What this means for the ecosystem
None of this diminishes the accomplishments of companies like Sun King, Wave, Nawy, and d.light. They’ve built real businesses serving millions of customers and solving critical problems. Their access to the bond market proves that they have reached a scale of operation that justifies non-dilutive capital.
But conflating debt and venture funding distorts the ecosystem story. Data shows that while mega-rounds increased in 2025, the total number of deals remained relatively flat. That means fewer seed rounds and fewer Series A rounds. Early-stage funding, where actual venture risk capital is most important, remains constrained.
The uncomfortable truth: Technology financing in Africa in 2025 looked more like infrastructure finance than venture capital. Development finance institutions continued to play an important role in almost all major transactions. Debt, securitization and blended finance drove headline numbers more than pure equity rounds.
That’s not necessarily wrong. For the right company, debt can be cheaper than equity. Securitization frees up working capital for companies with proven cash flows. Project finance enables infrastructure development that pure venture capital does not touch.
But when a publication reports “$3 billion in start-up capital,” it aggregates a mix of venture equity bets on exponential growth, bank debt that must be repaid with interest, securitized customer receivables, project finance for specific infrastructure assets, and DFI participation.

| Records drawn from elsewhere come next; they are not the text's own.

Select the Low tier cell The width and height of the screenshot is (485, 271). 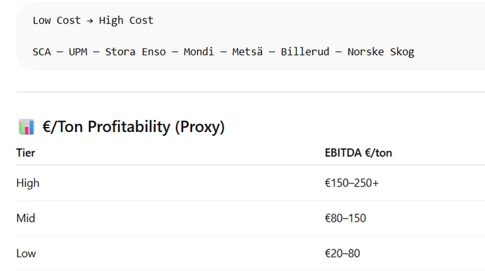pyautogui.click(x=26, y=254)
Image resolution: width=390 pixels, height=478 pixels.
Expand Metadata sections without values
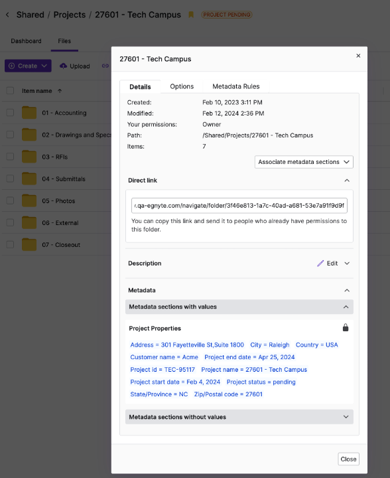click(x=239, y=417)
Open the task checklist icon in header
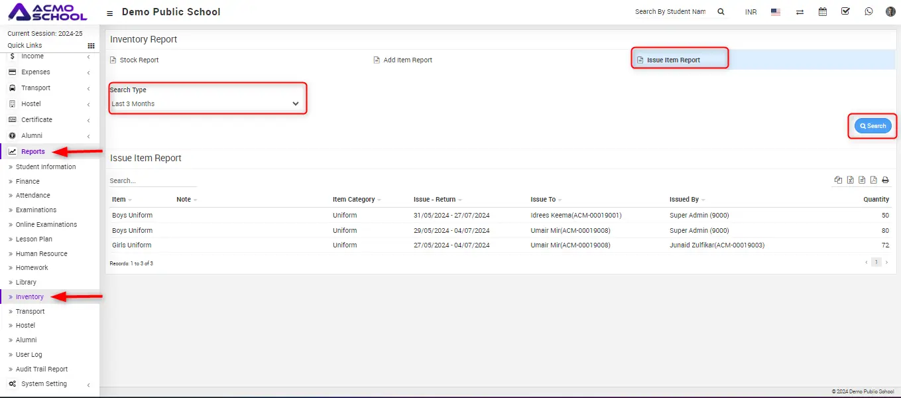901x398 pixels. pyautogui.click(x=845, y=12)
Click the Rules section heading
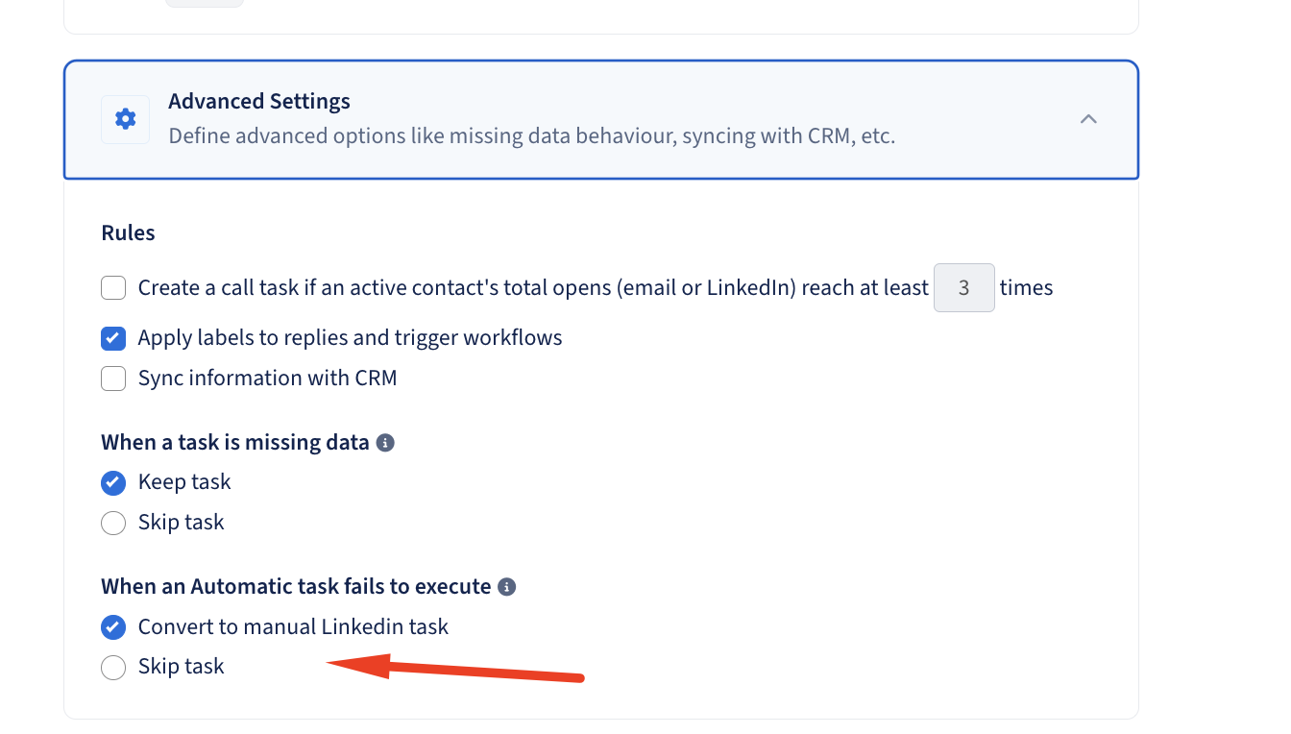Screen dimensions: 1291x734 (128, 233)
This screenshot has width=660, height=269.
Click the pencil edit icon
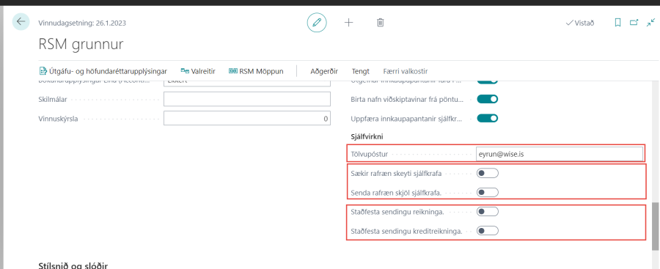pos(317,23)
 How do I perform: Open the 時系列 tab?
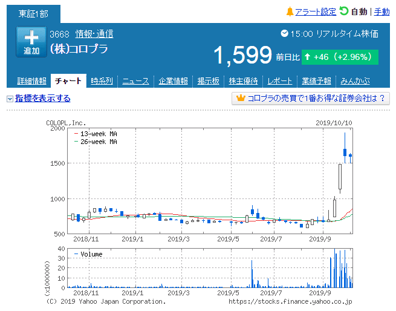(102, 81)
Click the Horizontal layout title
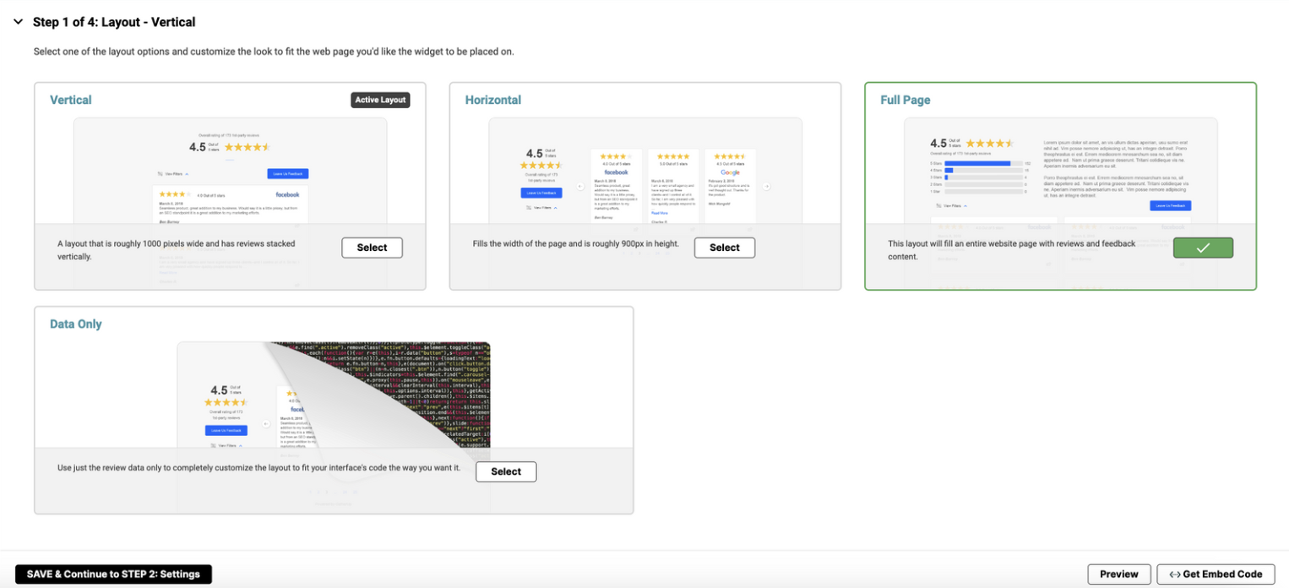Viewport: 1289px width, 588px height. pyautogui.click(x=493, y=100)
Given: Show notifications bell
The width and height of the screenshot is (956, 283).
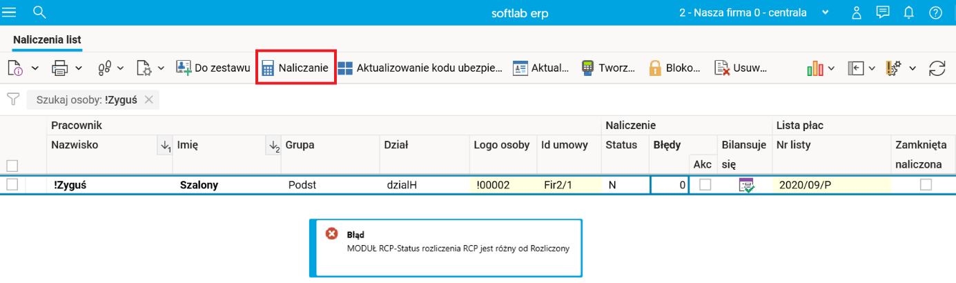Looking at the screenshot, I should click(909, 12).

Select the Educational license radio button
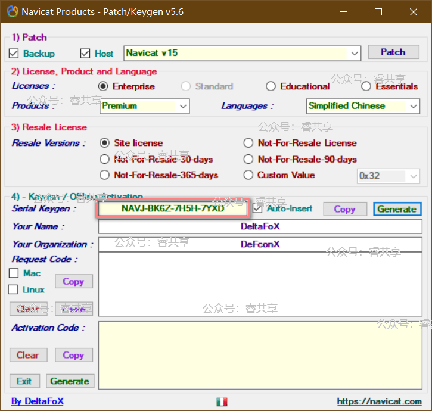click(271, 86)

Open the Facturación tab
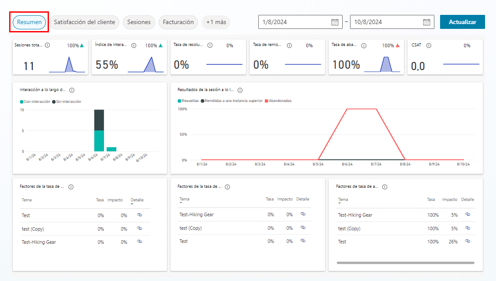[x=178, y=22]
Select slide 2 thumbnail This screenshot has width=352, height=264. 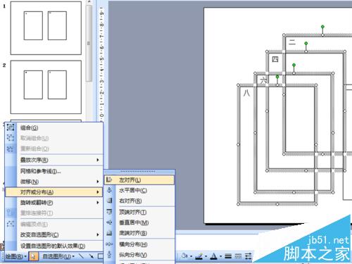[x=46, y=87]
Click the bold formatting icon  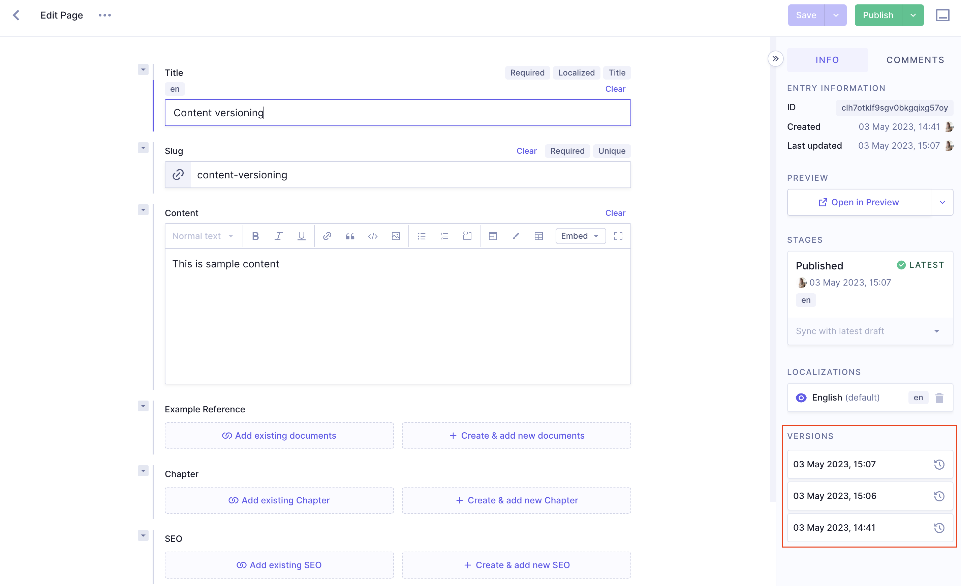(255, 236)
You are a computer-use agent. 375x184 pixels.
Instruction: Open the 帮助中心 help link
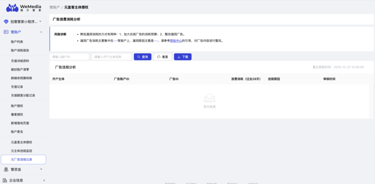(x=175, y=41)
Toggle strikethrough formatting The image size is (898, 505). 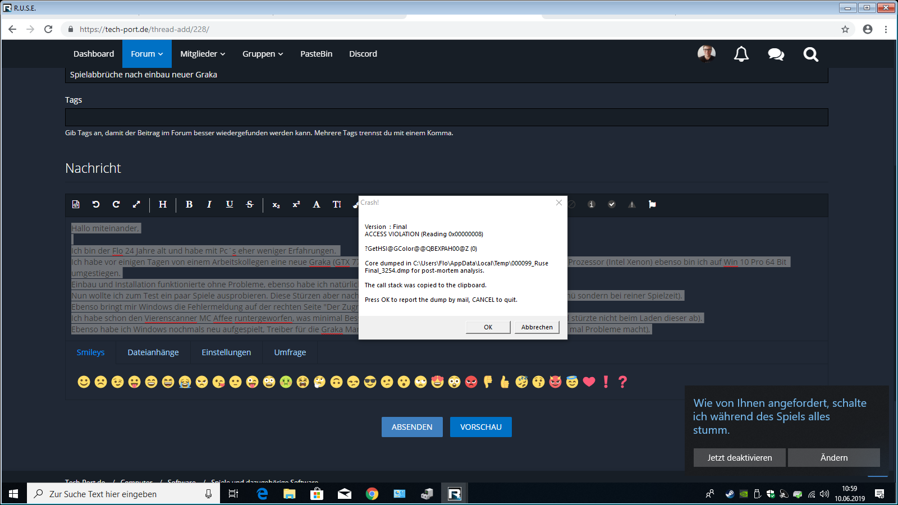click(250, 205)
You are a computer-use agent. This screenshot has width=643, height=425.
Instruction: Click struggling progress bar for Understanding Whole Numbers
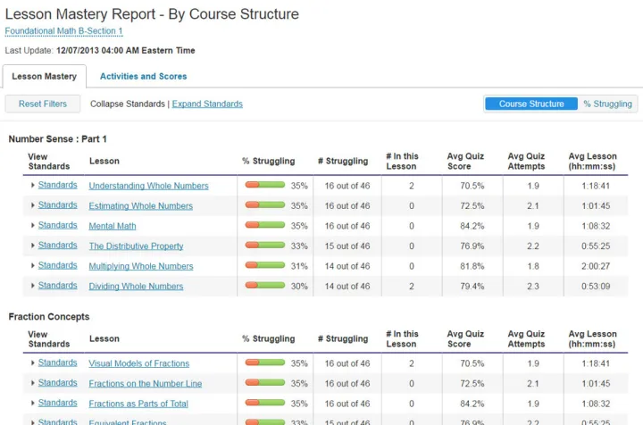(265, 185)
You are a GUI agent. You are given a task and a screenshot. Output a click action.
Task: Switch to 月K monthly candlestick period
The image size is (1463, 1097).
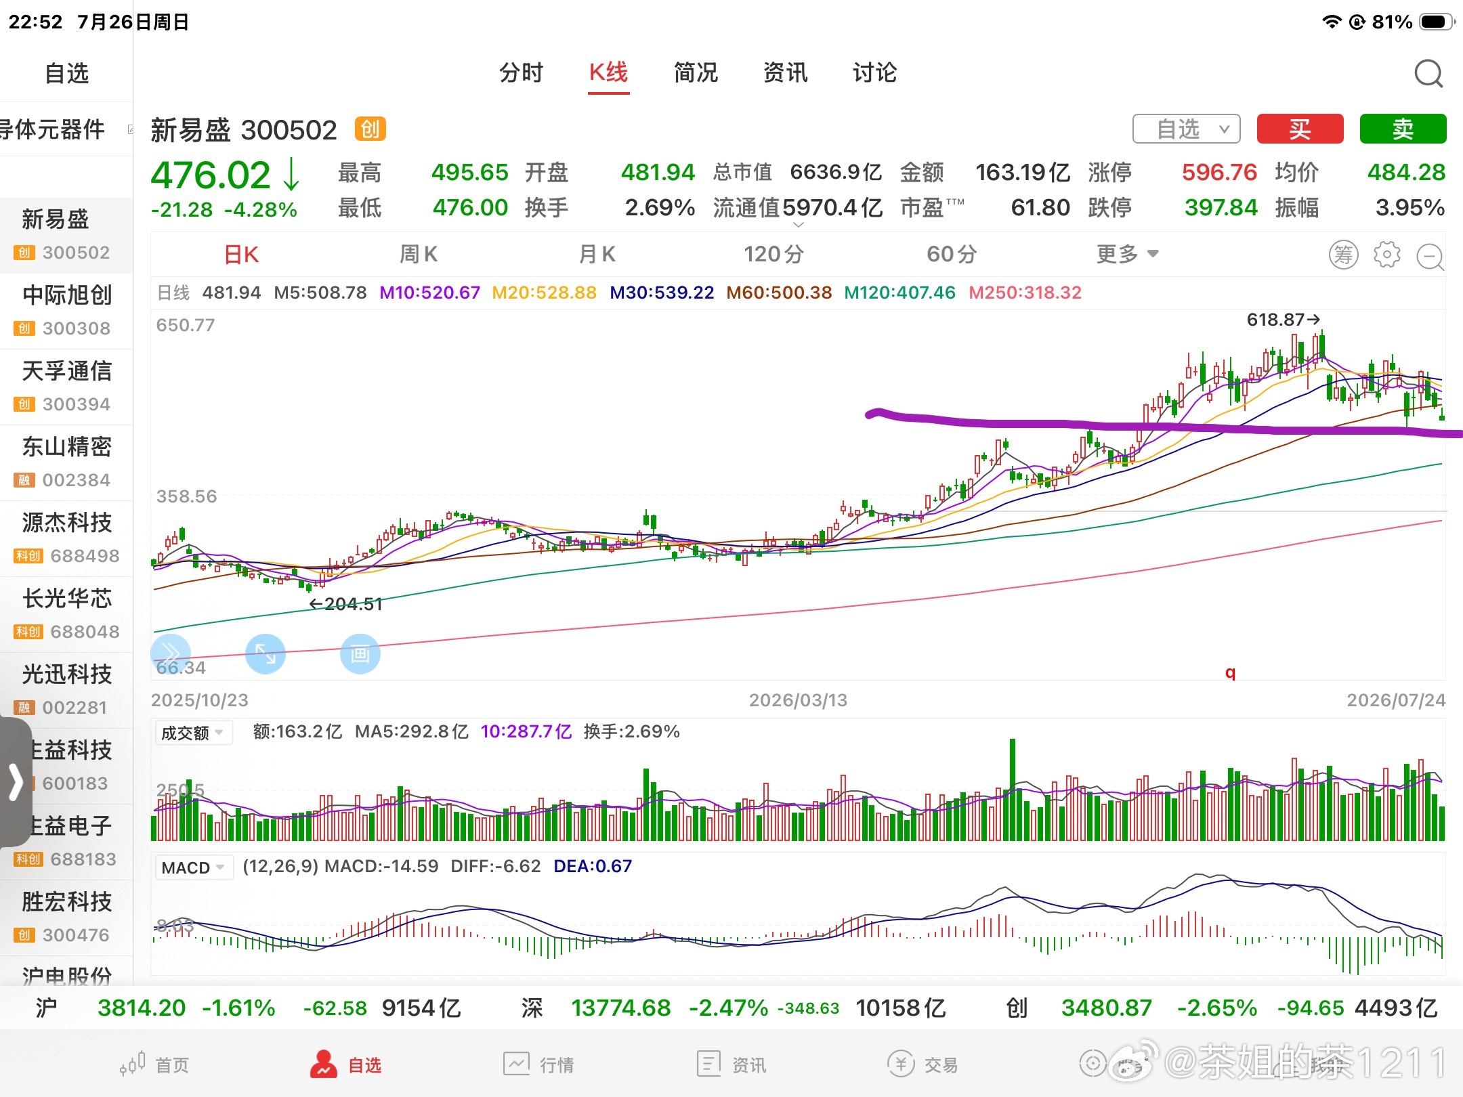[597, 255]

These are different sources of capital, with different availability, risk profiles, and impacts on ecosystem health.
The African technology industry in 2025 had not experienced a resurgence in venture capital. We experienced a breakthrough in structured finance. As companies scale up, they can now take advantage of debt and securitization facilities that were previously inaccessible.
That’s meaningful progress. But this is an advance for already successful companies, not for the thousands of early-stage startups still trying to raise their first venture round. Until we continue to see $100 million pure equity rounds from commercial VCs, with no DFI participation, no debt tranches, and no debt securitizations, the capital landscape for the African tech industry will remain fundamentally different from the “$3 billion proves the funding winter is over” narrative.
For most founders, winter isn’t over yet. It was just over for a few companies that no longer needed venture capital because it had another qualification: structured finance secured on the basis of proven cash flow.